Ness Lee: Sifting of Selves

About the work

“Sifting of Selves is about the feeling of growing into your own belonging, being able to be with yourself in your own stillness as you spill into place.” – Ness Lee 

Our surroundings have the power to shape our worlds and impact how we make a place for ourselves within a shared environment. Our surroundings influence our feelings and inform our behaviours. Responding directly to the gallery’s interior architecture, artist Ness Lee invites us to consider how we are positioned within public space and reflect on the care needed by individuals and communities to feel welcome.
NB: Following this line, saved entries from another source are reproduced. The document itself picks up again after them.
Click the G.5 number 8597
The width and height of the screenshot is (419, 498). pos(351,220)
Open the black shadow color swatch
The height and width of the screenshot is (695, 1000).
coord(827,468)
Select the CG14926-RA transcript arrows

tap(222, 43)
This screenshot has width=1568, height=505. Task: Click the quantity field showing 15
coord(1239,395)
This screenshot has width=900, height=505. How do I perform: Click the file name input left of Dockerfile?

The curving, intertwined figures in Lee’s mural envelop us as we move up the staircase towards the galleries, reminding us to be gentle with our many selves and each other.

About the Artist

Ness Lee (she/they) is a Chinese-Hakka Canadian born in 1989. Studying at The Ontario College of Art and Design, they have received their Bachelor of Design in Illustration. Based in Toronto, their work has been shown in institutions such as the Art Gallery of Ontario, the Agnes Etherington Art Centre, the Gardiner Museum, the  Art Gallery of Hamilton, as well as galleries in New York, Boston, Los Angeles, Miami, Taiwan, Montreal and Toronto. Lee has also participated in mural festivals in Canada and Internationally in Hyderabad, India and Cozumel, Mexico. 

Lee draws upon personal history and narratives of their diasporic cultural upbringing and identity to their body, language and sexuality. With these embodied experiences, Lee creates tender and surreal illustrations, paintings, sculptures and installations as a language of self-discovery and acceptance. Exploring various states of mind during intimate stages of vulnerability, Lee’s work takes form as an effort in seeking comfort, forgiveness and desire for an end of a self-perpetuated state.